##### Given data

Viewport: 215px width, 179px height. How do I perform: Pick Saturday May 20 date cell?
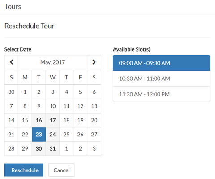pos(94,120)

##########
##### Given data

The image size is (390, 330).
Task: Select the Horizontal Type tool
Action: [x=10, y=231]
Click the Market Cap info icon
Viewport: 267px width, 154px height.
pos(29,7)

##########
##### Given data

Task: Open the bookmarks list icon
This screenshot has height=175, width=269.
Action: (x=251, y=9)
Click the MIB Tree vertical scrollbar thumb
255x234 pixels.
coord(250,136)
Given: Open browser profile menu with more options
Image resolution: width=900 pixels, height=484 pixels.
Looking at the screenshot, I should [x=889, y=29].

##########

## [Written exercise]
Reproduce the lines verbatim, beginning at the line that contains "Given: Open browser" and ending after the line that contains "Looking at the".

## [Completed task]
Given: Open browser profile menu with more options
Image resolution: width=900 pixels, height=484 pixels.
Looking at the screenshot, I should [x=889, y=29].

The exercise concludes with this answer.